Iedereen die weleens naar Ik Vertrek kijkt – en wie doet dat niet? – snapt meteen dat je als emigrant echt de taal van je nieuwe land moet kunnen spreken. Wij staan niet met onze mond vol tanden, maar het kan beter.

Mijn Spaans schiet tekort

Ik heb de laatste jaren niet genoeg aan mijn Spaans gewerkt. En dat wreekt zich. Ik krijg best vaak complimentjes. Maar dat is vooral omdat mijn uitspraak best goed is, denk ik. Zelf merk ik elke dag dat mijn Spaans tekortschiet. Ik wil me beter kunnen uitdrukken.
Jan moet nog een hele inhaalslag maken. Hij heeft minder weken op Spaanse taalscholen doorgebracht dan ik. En hij mist een talenknobbel.

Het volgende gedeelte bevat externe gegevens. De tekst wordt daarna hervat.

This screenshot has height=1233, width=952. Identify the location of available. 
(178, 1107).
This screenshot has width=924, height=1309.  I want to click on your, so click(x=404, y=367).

Taallessen van de gemeente

Als we eind september op vrijdagavond naar het centrum lopen voor een biertje op een van de volle terrassen, kijken we routineus op het mededelingenbord van de gemeente. Want dit ouderwetse medium geeft de meest actuele informatie, hebben we gemerkt. Deze maanden organiseert de gemeente aan de lopende band concerten, theater en film. Uiteraard coronaproof, met stoelen op anderhalve meter op het royale plein voor het stadspaleis.
Nu lezen we op het mededelingenbord dat er in oktober taallessen beginnen voor volwassen buitenlanders. Natuurlijk moeten we telefonisch een afspraak maken om ons in te schrijven. Sinds covid-19 kom je nergens binnen zonder.

Doorgewinterde pro

Onze juf is verbaasd dat we alle paperassen bij ons hebben. Maar als emigrant-in-coronatijd ben ik inmiddels een doorgewinterde pro in online informatie vinden. De logica van de overheidswebsites is vaak een andere dan de mijne. Maar in een achterafhoekje vind ik de inschrijfformulieren. Ik vertel de juf in redelijk vlot Spaans hoe we in Pravia zijn verzeild. Zij zwijgt over onze medecursisten.

Niveau nul

Maandagochtend is de eerste les in een klassiek klaslokaal, boven de bibliotheek. Jan en ik arriveren als eersten. Hierna druppelen onze medecursisten binnen. We zitten in een klas met verder alleen Marokkaanse vrouwen. Sommigen spreken een klein beetje Spaans, anderen niet meer dan drie woorden. En twee vrouwen zijn analfabeet. Dit is Spaanse les op niveau nul.

Ik leer alleen Marokkaans-Arabisch

De medecursisten zijn verrast dat ik hun namen in één keer onthoud. Ik vertel dat ik in Amsterdam veel Marokkaanse Nederlanders ken. Ze kijken me glazig aan: dit zijn te veel Spaanse woorden achter elkaar. Omdat onze klasgenoten de hele les vertalen voor elkaar, leer ik vooral Marokkaans-Arabisch – een taal waar ik heel lang geleden lessen in heb gevolgd.
Ik hou het na één les voor gezien. Jan doet nog één poging en stopt dan. Ook hij steekt zo goed als niks op van de gemeentelijke lessen.